Prep 10 mins
Cook 1 hr
This recipe is based on one from Mr. Food. Originally you are to discard the garlic, but personally, its my favorite part to eat, it gets brown and crispy. Yumm.
- 2 1⁄2-3 lbs potatoes, rinsed and chopped into about 1/2 inch pieces
- 1⁄4 cup olive oil
- 1 head garlic, separated and cloves sliced
- 1⁄2 teaspoon salt
- 1⁄2 teaspoon pepper
- Preheat oven to 450 degrees.
- Place potatoes into a 9 x 13 inch baking pan.
- Cover potatoes with the oil, garlic and pepper; mix to coat.
- Bake for 60-70 minutes, turning occasionally, until golden brown.

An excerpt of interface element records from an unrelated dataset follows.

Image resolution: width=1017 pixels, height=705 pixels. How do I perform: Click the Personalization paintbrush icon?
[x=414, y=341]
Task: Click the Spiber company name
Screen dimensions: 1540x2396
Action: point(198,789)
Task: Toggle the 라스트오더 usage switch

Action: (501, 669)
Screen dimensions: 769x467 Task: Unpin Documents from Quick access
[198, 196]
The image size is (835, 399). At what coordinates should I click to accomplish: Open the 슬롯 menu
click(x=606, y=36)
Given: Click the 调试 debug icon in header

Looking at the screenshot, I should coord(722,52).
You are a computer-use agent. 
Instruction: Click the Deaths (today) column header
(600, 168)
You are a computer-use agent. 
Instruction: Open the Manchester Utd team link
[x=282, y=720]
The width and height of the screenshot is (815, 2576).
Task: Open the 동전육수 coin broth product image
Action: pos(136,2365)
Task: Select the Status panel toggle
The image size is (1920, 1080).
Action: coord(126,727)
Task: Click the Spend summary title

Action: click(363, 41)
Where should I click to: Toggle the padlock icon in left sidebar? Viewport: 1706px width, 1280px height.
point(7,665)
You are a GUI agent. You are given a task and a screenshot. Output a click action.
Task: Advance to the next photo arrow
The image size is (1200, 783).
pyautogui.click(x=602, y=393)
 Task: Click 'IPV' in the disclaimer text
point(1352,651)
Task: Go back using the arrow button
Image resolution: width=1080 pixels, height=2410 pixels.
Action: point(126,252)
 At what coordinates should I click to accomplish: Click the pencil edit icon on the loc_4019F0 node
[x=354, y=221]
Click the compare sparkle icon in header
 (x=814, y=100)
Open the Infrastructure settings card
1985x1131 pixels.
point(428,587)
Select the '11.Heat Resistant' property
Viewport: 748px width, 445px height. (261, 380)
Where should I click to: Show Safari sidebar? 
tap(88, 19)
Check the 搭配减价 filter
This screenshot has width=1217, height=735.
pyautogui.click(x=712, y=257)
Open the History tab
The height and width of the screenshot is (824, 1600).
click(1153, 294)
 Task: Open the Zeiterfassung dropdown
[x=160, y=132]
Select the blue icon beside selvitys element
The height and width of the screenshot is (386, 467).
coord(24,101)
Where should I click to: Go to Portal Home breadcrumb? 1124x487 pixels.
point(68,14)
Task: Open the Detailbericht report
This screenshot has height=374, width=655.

Oh, these were lovely! I think I cut them a little small, so they verged on crunchy, and I didn't have to cook them as long as suggested, but super yum! love all the garlic.. of course I left it in, ha ha! Thanks Kim, lovely recipe! Made for Lucky 13 vegetarian swap
So easy to make and they have great flavor. I used baby red potatoes instead of chopping bigger ones. I love the garlic too! Who in their right mind would take it out? :o)
I keep trying every variation of this recipe I find. LOVE your rendition. Slicing the garlic gives it a different taste than mincing or crushing. Instructions were clear and easy to follow and worked perfectly.